### DIRECTIVE
Output the lines of the items verbatim, starting at the line containing "life [587, 256]" and ending at the line containing "Broader (152, 329)", both included.

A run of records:
* Begin *
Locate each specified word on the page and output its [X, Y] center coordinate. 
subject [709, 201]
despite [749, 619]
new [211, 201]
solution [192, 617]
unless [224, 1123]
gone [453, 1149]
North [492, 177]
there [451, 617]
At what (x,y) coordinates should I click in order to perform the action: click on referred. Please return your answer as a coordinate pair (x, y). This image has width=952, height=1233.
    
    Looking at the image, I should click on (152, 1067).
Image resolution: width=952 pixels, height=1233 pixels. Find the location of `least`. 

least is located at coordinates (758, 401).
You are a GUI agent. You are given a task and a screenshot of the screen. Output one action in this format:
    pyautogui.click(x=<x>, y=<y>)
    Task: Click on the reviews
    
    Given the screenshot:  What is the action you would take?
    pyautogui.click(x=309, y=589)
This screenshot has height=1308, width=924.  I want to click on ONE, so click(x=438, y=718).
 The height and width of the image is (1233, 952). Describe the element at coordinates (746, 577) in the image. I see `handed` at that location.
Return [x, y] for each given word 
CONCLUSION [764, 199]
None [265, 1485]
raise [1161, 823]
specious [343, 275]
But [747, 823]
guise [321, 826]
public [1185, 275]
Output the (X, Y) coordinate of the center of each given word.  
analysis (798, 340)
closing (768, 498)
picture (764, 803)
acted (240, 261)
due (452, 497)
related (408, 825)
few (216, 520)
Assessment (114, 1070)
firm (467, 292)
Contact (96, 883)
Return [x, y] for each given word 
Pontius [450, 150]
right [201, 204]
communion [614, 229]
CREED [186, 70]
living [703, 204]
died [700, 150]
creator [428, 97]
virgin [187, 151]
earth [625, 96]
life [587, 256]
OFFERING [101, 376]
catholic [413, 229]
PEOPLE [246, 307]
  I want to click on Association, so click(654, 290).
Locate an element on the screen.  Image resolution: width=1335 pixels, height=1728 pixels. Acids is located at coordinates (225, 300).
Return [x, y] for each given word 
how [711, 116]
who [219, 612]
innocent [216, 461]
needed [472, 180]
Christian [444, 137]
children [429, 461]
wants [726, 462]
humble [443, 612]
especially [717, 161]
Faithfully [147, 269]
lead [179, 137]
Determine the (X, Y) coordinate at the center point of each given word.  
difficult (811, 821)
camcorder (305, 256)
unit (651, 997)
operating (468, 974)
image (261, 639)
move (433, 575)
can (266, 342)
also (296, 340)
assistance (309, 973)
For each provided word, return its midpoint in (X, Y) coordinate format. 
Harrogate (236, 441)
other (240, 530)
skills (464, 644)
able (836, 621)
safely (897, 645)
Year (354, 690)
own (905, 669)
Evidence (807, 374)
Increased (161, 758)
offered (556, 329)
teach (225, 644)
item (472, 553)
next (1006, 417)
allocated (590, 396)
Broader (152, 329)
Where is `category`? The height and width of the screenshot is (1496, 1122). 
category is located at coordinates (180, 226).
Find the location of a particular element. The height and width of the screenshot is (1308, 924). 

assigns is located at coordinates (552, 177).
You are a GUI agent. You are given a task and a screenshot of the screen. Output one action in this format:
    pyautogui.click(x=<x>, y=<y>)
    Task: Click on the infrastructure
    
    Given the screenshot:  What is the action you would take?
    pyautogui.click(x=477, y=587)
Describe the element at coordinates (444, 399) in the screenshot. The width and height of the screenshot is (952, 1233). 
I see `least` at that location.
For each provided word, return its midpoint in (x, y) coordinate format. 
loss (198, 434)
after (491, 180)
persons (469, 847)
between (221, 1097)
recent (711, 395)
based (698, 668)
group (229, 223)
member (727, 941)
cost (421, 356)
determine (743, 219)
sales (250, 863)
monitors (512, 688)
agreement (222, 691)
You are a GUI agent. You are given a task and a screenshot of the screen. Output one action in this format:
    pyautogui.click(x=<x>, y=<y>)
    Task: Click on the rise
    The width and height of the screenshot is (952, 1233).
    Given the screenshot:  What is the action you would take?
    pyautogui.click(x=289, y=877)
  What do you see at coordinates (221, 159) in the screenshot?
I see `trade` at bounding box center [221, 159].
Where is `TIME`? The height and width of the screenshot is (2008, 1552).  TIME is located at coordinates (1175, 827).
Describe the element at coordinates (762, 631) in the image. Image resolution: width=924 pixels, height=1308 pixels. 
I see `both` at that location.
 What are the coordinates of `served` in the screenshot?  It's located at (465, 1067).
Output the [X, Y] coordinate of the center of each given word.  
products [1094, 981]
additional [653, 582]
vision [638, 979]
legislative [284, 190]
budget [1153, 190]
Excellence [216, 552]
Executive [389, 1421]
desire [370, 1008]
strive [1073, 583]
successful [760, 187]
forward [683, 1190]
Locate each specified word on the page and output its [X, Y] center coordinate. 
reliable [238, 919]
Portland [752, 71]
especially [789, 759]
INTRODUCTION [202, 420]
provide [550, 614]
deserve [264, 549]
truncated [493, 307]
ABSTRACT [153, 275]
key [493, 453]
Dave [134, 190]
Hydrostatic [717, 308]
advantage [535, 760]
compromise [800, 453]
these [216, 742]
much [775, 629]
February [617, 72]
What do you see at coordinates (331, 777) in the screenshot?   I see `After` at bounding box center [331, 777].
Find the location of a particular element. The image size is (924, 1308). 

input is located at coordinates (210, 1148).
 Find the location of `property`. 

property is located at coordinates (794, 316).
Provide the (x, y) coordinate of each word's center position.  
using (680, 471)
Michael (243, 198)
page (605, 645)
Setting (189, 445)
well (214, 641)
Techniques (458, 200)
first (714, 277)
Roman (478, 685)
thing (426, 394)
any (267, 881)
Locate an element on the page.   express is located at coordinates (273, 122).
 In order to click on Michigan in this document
* End *
### FULL SOLUTION
life [587, 256]
OFFERING [101, 376]
catholic [413, 229]
PEOPLE [246, 307]
  I want to click on Association, so click(654, 290).
Locate an element on the screen.  Image resolution: width=1335 pixels, height=1728 pixels. Acids is located at coordinates (225, 300).
Return [x, y] for each given word 
how [711, 116]
who [219, 612]
innocent [216, 461]
needed [472, 180]
Christian [444, 137]
children [429, 461]
wants [726, 462]
humble [443, 612]
especially [717, 161]
Faithfully [147, 269]
lead [179, 137]
Determine the (X, Y) coordinate at the center point of each given word.  
difficult (811, 821)
camcorder (305, 256)
unit (651, 997)
operating (468, 974)
image (261, 639)
move (433, 575)
can (266, 342)
also (296, 340)
assistance (309, 973)
For each provided word, return its midpoint in (X, Y) coordinate format. 
Harrogate (236, 441)
other (240, 530)
skills (464, 644)
able (836, 621)
safely (897, 645)
Year (354, 690)
own (905, 669)
Evidence (807, 374)
Increased (161, 758)
offered (556, 329)
teach (225, 644)
item (472, 553)
next (1006, 417)
allocated (590, 396)
Broader (152, 329)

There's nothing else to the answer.